Which didn’t surprise the people of that town. It jibed with the frightening rumors coming north from the Mosquitoes. Seminoles, particularly Black Seminoles, were seen on the plantations. Their presence wasn’t unusual but their message was. They were looking for recruits, selling rebellion. These men, often escaped from slavery themselves before affiliating with the Seminoles, knew all the right words.
Jane’s Last Night
Jane Sheldon owed her position to unspeakable violence perpetrated and forever threatened. It kept the enslaved at their tasks and Jane in a nice frame house.
But enslavers were always aware that violence could be turned on them. Nat Turner’s 1831 rebellion was fresh in the minds of planters throughout the South. Turner’s army of the enslaved murdered 60 whites before the Virginia state militia could suppress it. In grisly response, vigilante and court-ordered executions claimed the lives of four times as many blacks, mainly bystanders.
Just four years later, whites in the Mosquitoes understood the fear of being murdered in their beds by those who would no longer live as slaves.
A similar fear troubled white settlers on disputed Indian land. On the ever-expanding American frontier, whites slept lightly with the specter of a stealthy warrior returning, tomahawk in hand, to wreak vengeance, scalp by scalp.
Unfortunately for Jane Sheldon, she was cursed with both nightmares.
So when she was told that nine war-painted Indians had a nighttime rendezvous with Africans in the slave quarters, Jane knew she’d spent her last night in the big plantation house. She probably wondered if she and her family would see out the day.
Next: White flight from the Mosquitoes.
References:
Patricia C. Griffin, “Life on the Plantations of East Florida, 1763-1848,” The Florida Anthropologist, Vol. 56, No. 3, Sept. 2003.
Pleasant Daniel Gold, History of Volusia County, Florida, Deland, Florida 1927.
Jane Murray Sheldon, “Seminole Attacks Near New Smyrna, 1835-1856,” The Florida Historical Quarterly, Vol. VIII, No. 4, April 1930.
U.S. Congress, House Doc. No. 225, “Negroes &c., captured from Indians in Florida, &c., Letter from the Secretary of War, Feb. 27, 1839,” 25th Cong. 3rd Sess.

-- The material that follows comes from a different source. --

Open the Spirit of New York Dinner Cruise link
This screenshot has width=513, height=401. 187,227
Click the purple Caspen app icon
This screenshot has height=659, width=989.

Today it is the Indian River and Ponce de Leon Inlet.
The label encompassed a vast area from today’s Flagler Beach south to Ft. Lauderdale and extended landward to Orlando (not then a thing), which was on the eastern boundary of the Seminole reservation.
Friction in the early 19th century was common. In about 1803, the parents of Jane Sheldon (née Murray) were run off their newly acquired plantation in the Mosquitoes by Native Americans. The Murrays retreated to Philadelphia where Jane was born, but returned to the Jacksonville area (Mandarin) in 1829. Jane married John Sheldon there, then accompanied him to New Smyrna in October 1835, just a couple of months before the events described here.

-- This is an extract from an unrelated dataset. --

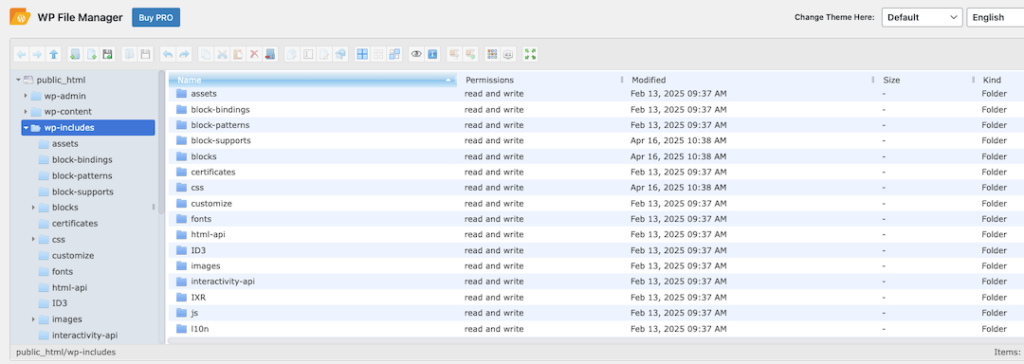Viewport: 1024px width, 364px height.
Task: Open the Change Theme dropdown
Action: click(921, 18)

His high stature either derived from, or was recognized by, his marriage to a sister of the primary Seminole head man, Micco-Nuppa. He was not known to be a relation of Charley Emathla. Emathla was more a title than a proper name.
Today it is DeLeon Springs State Park. Bring the kids, you can make your own pancakes on a table-side griddle in the restaurant overlooking the (re-created) waterwheel, then go dip in the springs.